Call Senate back early?
The Senate is in recess and is not scheduled to return until January 19.
Republican Senate Majority Leader Mitch McConnell has said a trial could not begin until January 20 – the day Trump is scheduled to leave office.
According to McConnell’s office, bringing the Senate back early would require the unanimous consent of all 100 senators – an unlikely scenario.
According to the office of Democratic Senate Minority Leader Chuck Schumer, a 2004 resolution allows the Senate to be brought back for emergency session with the consent of both the Majority and Minority leaders.
“There is nothing to prevent the Senate from taking it up immediately if Senate Majority Leader Mitch McConnell decides that he wants to proceed,” Democratic Representative James McGovern of Massachusetts, the chairman of the House Rules Committee, said Wednesday.
Pelosi and McConnell
If Trump is impeached by the House, it is up to Nancy Pelosi, the Democratic speaker of the House, to decide when to send the article of impeachment to the Senate.
She could send it over immediately once it is passed on Wednesday or she could wait, as some Democrats have suggested, until after Trump leaves office and Biden is comfortably in place.
Once it reaches the Senate, McConnell’s intentions are unclear.
The powerful Republican senator from Kentucky thwarted the last bid to convict Trump in the Senate, managing to rally all Republican senators with the exception of Mitt Romney of Utah to vote for acquittal.

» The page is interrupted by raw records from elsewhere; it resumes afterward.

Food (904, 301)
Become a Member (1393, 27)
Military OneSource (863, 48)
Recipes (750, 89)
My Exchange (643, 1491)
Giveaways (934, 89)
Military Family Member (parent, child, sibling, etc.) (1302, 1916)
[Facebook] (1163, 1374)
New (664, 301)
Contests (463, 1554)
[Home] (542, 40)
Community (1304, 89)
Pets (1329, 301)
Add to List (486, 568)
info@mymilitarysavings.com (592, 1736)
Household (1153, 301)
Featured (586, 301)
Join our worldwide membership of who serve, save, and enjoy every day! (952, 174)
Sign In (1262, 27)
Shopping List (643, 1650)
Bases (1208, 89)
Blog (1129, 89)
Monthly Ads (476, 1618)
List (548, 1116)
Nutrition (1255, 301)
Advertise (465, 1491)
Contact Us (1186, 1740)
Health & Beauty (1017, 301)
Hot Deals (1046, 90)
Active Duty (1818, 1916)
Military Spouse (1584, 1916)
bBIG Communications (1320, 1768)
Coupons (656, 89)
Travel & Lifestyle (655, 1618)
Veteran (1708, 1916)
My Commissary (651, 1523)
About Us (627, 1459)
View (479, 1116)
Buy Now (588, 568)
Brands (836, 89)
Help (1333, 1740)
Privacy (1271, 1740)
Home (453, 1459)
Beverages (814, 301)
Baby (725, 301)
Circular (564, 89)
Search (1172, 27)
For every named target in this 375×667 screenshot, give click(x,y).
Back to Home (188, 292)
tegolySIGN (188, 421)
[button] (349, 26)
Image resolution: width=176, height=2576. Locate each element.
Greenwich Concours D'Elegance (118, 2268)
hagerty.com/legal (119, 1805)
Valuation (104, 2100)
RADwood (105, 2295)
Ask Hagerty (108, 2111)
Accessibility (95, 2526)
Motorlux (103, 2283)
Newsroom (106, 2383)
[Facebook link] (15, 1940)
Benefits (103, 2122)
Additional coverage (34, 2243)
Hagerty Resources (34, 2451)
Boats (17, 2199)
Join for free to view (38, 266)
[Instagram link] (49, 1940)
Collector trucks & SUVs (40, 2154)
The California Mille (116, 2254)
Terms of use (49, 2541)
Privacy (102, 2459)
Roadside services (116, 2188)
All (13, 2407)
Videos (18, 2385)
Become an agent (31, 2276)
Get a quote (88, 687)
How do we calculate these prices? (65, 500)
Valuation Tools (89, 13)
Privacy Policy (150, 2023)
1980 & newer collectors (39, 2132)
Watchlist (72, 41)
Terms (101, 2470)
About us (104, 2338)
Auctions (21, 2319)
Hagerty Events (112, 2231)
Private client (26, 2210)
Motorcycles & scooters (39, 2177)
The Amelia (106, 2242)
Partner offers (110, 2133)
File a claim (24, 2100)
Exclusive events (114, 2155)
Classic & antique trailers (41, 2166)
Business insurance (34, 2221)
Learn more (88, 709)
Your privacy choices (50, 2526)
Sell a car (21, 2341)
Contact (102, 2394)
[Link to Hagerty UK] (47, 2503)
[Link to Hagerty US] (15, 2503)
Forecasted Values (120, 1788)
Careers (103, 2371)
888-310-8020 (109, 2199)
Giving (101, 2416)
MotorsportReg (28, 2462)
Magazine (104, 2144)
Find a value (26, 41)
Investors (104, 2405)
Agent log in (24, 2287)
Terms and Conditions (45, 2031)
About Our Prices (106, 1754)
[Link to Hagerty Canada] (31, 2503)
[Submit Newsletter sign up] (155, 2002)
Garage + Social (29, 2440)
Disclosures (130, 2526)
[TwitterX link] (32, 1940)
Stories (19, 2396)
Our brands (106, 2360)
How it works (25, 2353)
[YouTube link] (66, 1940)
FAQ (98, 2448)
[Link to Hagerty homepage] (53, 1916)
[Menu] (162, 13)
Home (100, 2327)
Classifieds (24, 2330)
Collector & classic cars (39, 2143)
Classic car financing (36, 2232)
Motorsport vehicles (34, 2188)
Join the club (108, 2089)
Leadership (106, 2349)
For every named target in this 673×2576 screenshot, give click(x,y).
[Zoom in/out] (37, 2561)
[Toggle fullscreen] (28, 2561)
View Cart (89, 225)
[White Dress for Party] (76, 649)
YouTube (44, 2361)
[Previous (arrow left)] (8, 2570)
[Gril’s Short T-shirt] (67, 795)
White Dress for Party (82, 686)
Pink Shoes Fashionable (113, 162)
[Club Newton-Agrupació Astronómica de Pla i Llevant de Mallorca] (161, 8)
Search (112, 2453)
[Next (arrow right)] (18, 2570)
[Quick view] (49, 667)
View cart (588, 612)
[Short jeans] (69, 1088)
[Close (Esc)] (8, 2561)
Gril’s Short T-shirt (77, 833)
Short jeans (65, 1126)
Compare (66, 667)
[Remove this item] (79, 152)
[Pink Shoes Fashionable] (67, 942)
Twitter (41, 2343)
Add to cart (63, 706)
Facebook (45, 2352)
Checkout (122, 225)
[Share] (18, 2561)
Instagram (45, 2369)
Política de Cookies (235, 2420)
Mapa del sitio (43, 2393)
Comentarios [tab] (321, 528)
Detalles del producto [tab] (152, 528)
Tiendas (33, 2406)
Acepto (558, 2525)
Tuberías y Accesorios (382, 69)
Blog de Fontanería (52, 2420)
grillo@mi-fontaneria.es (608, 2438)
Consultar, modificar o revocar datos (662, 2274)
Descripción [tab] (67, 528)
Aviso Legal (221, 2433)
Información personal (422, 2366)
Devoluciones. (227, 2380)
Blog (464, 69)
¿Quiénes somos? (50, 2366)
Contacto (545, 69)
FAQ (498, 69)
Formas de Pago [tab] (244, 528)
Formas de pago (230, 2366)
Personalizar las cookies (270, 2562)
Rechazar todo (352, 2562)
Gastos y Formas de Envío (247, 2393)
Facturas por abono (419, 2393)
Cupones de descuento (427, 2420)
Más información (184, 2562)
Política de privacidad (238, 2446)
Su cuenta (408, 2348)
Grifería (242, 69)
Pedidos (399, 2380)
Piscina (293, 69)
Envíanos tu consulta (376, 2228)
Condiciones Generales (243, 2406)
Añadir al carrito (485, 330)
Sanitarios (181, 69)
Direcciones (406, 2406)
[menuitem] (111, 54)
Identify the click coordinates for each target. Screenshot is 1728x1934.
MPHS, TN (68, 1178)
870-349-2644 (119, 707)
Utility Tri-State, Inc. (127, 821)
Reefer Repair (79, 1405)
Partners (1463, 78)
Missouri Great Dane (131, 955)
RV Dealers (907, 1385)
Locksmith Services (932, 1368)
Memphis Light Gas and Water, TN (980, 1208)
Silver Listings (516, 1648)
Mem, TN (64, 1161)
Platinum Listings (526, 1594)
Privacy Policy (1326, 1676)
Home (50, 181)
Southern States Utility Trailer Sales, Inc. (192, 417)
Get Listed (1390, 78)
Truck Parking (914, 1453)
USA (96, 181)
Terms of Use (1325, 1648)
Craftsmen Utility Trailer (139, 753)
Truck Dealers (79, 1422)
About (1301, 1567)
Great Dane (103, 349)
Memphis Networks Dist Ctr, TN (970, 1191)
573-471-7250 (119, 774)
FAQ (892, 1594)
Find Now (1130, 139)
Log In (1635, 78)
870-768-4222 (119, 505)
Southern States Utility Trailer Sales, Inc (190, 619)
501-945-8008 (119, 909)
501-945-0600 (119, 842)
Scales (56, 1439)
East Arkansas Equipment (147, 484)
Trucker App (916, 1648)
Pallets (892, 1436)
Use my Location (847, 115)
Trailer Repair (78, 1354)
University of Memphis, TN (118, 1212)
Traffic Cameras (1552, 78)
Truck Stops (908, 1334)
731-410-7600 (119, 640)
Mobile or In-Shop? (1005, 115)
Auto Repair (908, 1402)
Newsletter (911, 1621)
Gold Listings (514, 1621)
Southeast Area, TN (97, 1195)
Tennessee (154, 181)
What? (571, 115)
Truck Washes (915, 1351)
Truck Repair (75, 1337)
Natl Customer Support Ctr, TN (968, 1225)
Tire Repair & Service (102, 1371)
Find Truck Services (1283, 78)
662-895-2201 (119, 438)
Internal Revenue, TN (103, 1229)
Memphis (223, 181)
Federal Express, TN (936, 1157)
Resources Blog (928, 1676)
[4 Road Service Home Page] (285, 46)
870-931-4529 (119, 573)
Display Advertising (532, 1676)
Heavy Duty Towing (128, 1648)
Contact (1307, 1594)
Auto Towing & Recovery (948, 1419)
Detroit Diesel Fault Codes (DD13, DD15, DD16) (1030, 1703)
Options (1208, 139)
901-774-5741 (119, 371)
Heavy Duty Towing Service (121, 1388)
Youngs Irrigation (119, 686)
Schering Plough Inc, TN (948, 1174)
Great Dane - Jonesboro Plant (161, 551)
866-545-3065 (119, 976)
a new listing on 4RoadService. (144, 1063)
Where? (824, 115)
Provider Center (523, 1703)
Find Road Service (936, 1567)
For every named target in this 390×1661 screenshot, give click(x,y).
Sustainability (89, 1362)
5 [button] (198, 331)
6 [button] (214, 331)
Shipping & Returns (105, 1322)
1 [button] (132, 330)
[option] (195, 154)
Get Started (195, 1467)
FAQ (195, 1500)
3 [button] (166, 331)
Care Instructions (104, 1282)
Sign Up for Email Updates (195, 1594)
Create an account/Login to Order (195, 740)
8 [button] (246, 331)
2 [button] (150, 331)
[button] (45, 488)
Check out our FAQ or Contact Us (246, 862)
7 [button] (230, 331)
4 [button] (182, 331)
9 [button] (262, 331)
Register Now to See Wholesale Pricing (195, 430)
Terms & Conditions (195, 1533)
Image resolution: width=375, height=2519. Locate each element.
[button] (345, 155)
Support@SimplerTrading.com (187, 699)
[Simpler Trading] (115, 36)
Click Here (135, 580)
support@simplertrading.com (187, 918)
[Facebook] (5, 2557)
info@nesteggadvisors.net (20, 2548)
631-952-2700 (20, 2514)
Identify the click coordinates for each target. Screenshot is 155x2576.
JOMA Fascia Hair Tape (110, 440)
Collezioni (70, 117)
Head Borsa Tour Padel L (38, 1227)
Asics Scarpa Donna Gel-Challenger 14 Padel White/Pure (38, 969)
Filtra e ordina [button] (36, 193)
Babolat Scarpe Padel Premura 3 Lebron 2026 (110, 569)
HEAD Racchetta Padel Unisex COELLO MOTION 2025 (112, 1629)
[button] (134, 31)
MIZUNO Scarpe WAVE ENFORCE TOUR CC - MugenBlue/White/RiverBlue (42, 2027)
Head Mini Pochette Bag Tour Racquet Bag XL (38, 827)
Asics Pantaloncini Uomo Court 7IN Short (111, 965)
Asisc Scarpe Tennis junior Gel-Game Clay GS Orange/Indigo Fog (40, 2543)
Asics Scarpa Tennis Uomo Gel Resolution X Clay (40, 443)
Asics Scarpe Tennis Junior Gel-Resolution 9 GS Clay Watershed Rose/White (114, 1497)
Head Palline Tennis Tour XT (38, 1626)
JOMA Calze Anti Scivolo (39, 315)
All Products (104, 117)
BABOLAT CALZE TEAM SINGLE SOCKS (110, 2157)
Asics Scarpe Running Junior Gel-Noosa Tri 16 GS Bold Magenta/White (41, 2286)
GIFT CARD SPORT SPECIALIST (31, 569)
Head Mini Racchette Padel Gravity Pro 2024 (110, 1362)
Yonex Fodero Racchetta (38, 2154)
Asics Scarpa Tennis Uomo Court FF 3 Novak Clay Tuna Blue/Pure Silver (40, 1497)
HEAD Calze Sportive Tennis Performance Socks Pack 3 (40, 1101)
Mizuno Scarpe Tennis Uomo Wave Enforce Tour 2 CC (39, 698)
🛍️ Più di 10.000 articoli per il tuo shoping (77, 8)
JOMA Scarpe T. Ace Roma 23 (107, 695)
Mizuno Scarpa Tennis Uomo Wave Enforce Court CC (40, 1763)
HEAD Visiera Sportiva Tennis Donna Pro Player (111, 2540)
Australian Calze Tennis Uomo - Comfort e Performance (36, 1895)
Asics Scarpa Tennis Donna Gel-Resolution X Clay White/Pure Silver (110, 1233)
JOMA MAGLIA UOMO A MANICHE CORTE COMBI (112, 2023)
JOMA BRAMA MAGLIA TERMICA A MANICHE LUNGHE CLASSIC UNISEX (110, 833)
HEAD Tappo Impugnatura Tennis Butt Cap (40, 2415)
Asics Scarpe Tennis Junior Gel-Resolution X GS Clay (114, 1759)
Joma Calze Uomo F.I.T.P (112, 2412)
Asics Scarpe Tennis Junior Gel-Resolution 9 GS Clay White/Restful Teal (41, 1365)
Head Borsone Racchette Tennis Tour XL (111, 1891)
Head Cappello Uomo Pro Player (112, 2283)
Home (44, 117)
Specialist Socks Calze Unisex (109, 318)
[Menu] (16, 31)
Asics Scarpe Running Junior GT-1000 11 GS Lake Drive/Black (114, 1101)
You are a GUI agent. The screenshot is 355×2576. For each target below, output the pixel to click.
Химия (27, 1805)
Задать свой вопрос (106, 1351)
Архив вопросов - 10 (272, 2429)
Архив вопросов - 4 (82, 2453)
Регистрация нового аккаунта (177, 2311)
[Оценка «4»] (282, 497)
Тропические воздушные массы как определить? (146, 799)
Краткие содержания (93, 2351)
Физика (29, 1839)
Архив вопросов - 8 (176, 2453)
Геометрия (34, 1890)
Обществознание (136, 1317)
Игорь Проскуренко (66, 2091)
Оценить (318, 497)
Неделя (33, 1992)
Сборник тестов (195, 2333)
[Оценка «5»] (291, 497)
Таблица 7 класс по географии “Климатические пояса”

But The New York Times reported on Wednesday that McConnell believes Trump did commit impeachable offenses and sees an opportunity to rid the Republican Party of the real estate tycoon once and for all.
A two-thirds majority of the senators present is needed to convict the president, meaning that if all of them are in the chamber at least 17 Republicans would have to join Democrats in voting for conviction.
If the Senate is unable to hold a trial before Trump leaves the White House on January 20 the question arises as to whether he can be tried after leaving office.
This has never happened before and some constitutional scholars argue that an ex-president cannot be tried by the Senate.
All three previous presidential impeachments – those of Trump and presidents Andrew Johnson and Bill Clinton – occurred while the leaders were still in the White House.
Like Trump, both Johnson – in 1868 – and Clinton – in 1998-99 – were impeached by the House but acquitted by the Senate.
But the House has impeached and the Senate has tried former senators and judges after they were no longer in office or on the bench.
One of the arguments being made for putting Trump on trial even after he leaves office is that a conviction could prevent him from ever holding federal office again.
Trump has expressed interest in potentially running for president again in 2024 and a simple majority vote of the Senate could bar him from another White House run.